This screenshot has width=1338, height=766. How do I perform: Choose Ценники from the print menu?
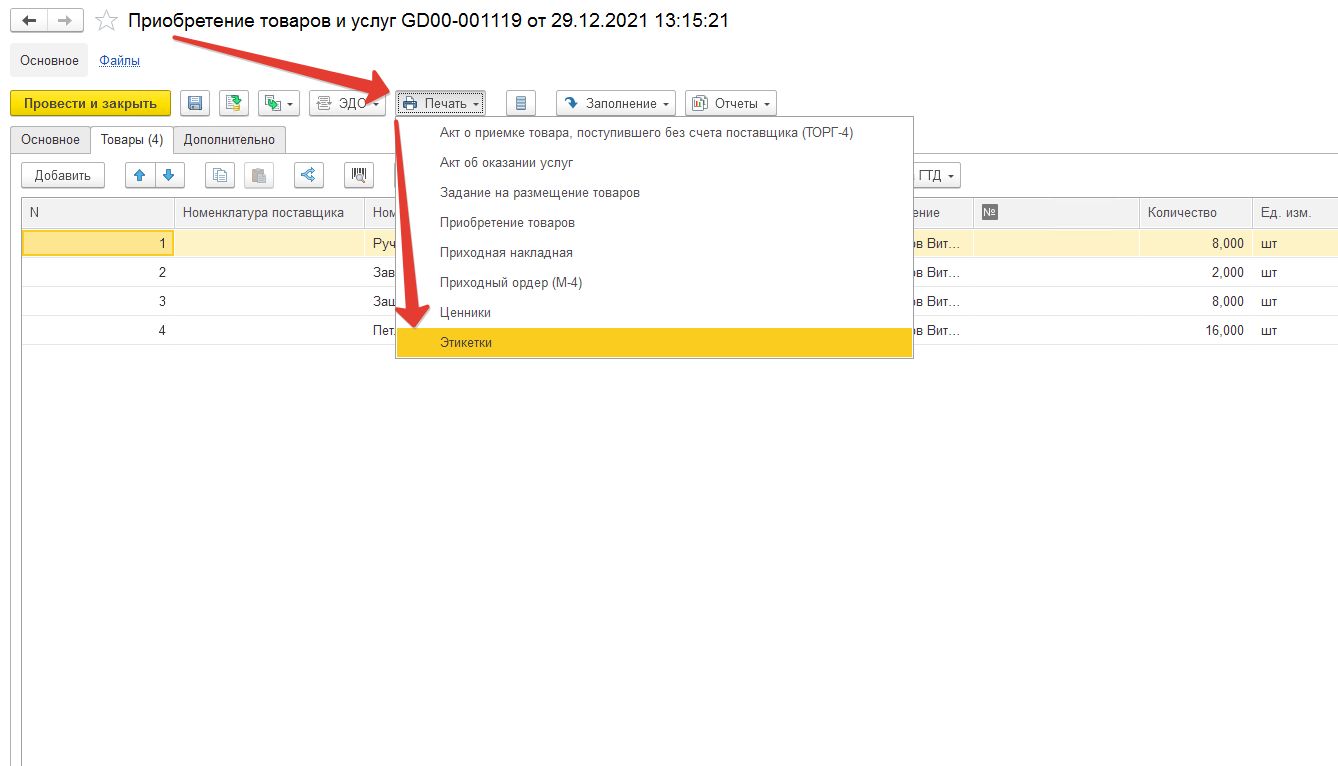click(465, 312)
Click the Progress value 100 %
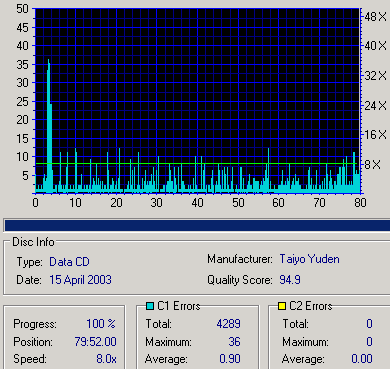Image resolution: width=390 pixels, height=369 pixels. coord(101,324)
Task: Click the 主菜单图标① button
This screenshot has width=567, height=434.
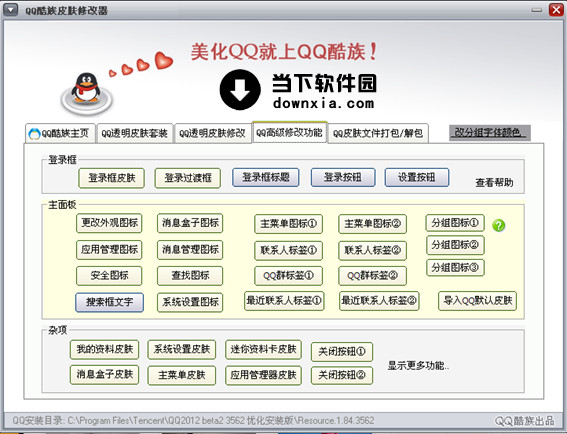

---

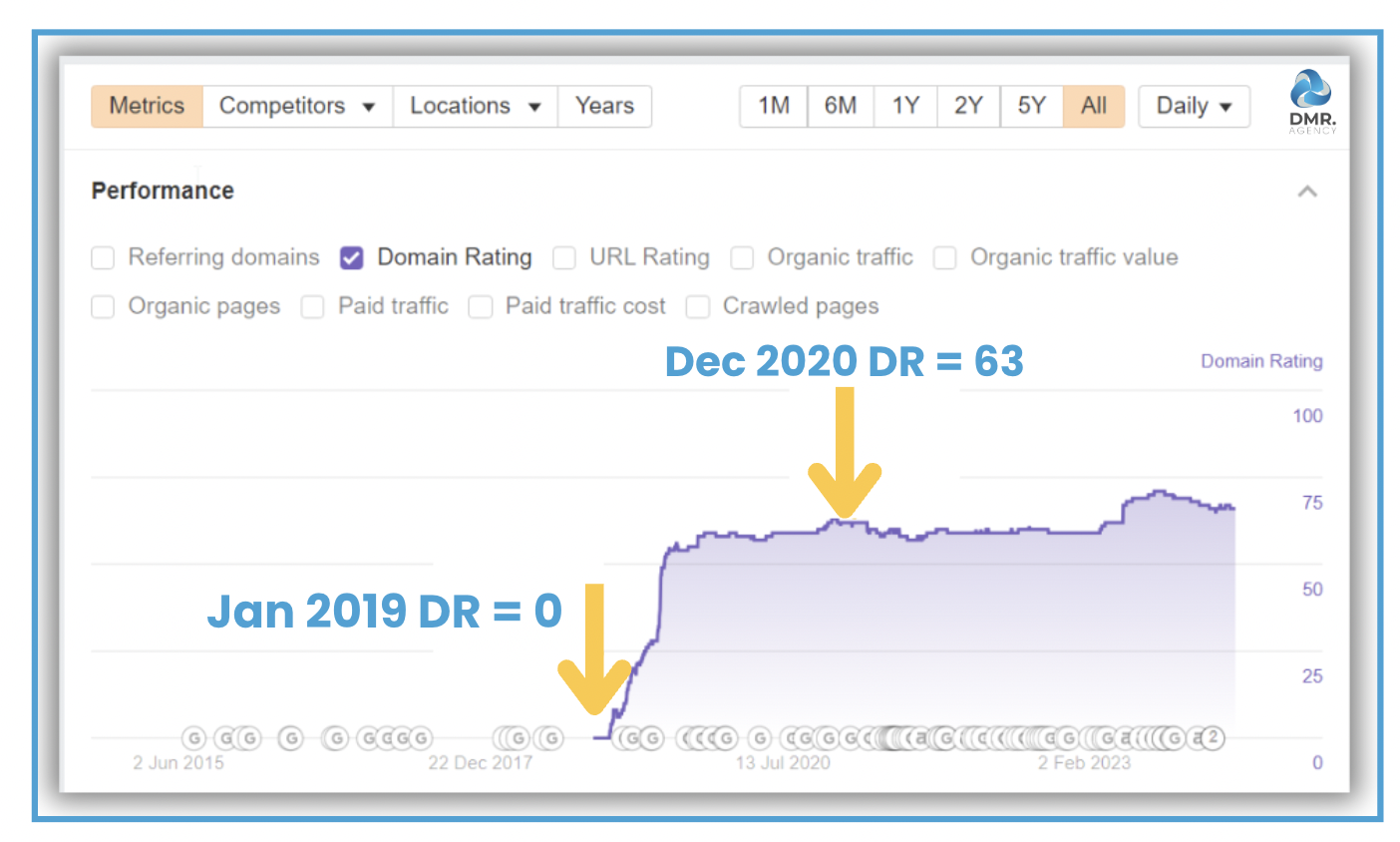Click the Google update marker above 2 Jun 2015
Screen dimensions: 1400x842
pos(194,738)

...

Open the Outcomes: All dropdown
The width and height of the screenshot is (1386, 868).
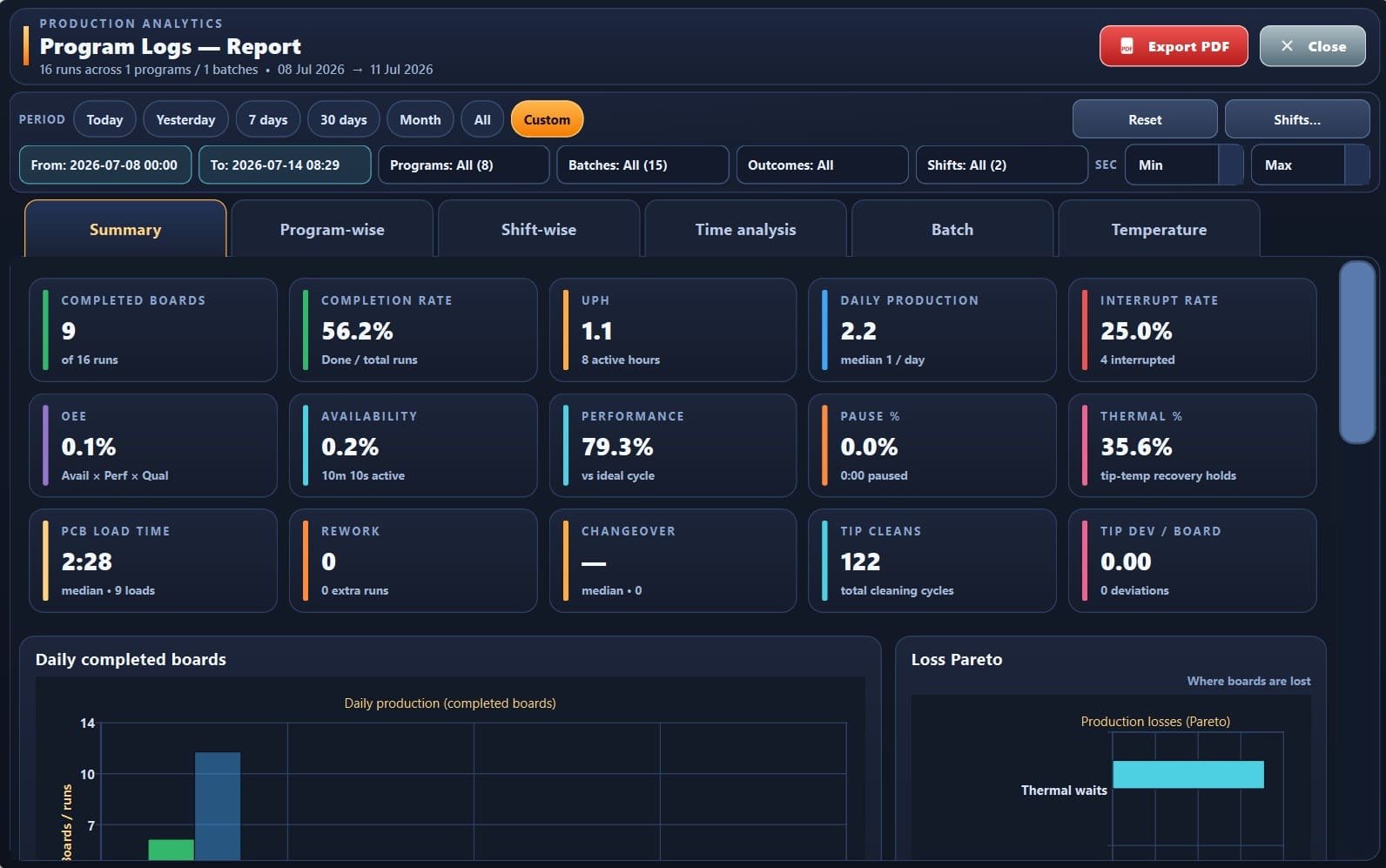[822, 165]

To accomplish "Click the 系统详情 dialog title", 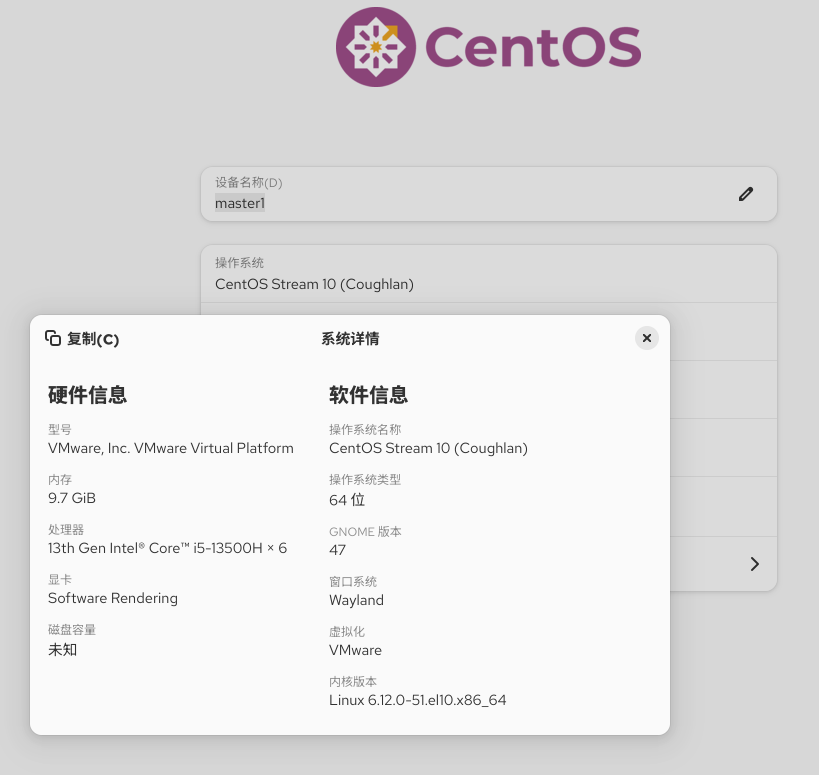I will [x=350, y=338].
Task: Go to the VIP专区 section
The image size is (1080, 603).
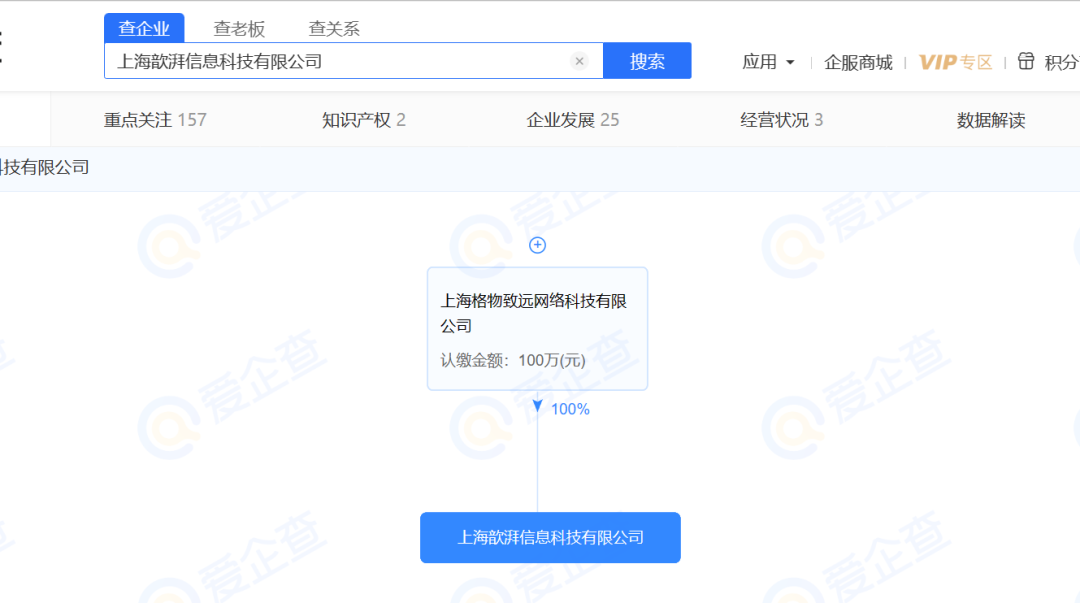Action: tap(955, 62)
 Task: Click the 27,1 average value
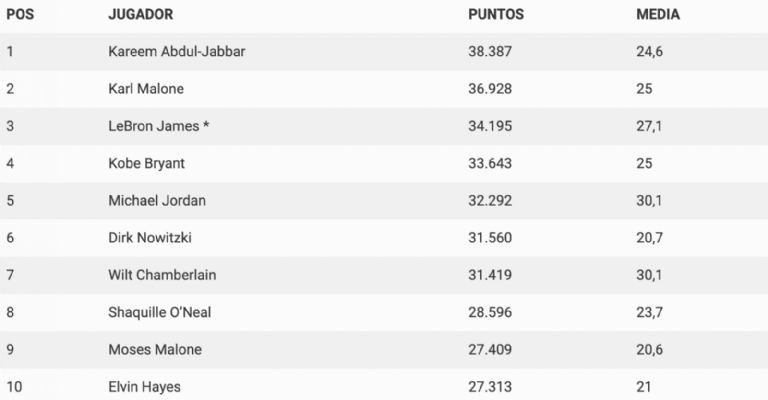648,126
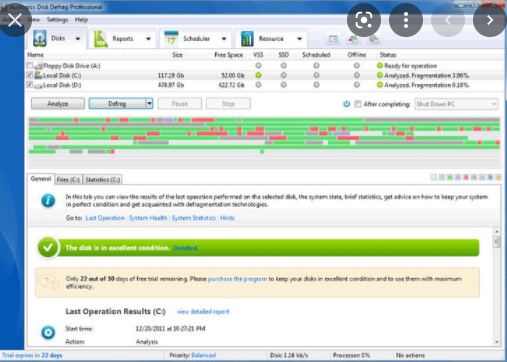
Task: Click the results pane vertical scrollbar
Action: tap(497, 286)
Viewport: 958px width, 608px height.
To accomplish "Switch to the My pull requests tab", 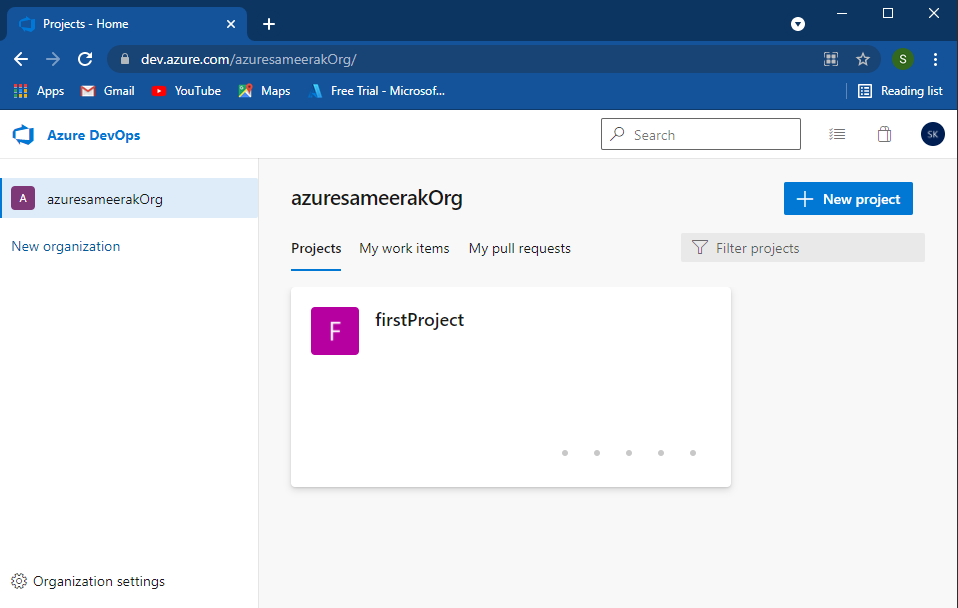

● What you will do: Restate the lines above from the one containing "The image size is (1080, 603)." through the one containing "the My pull", inclusive, exactly and without pictures.

● Solution for this exercise:
The image size is (1080, 603).
Action: tap(955, 62)
 Task: Click the 27,1 average value
648,126
Task: Click the results pane vertical scrollbar
Action: tap(497, 286)
Viewport: 958px width, 608px height.
To accomplish "Switch to the My pull requests tab", 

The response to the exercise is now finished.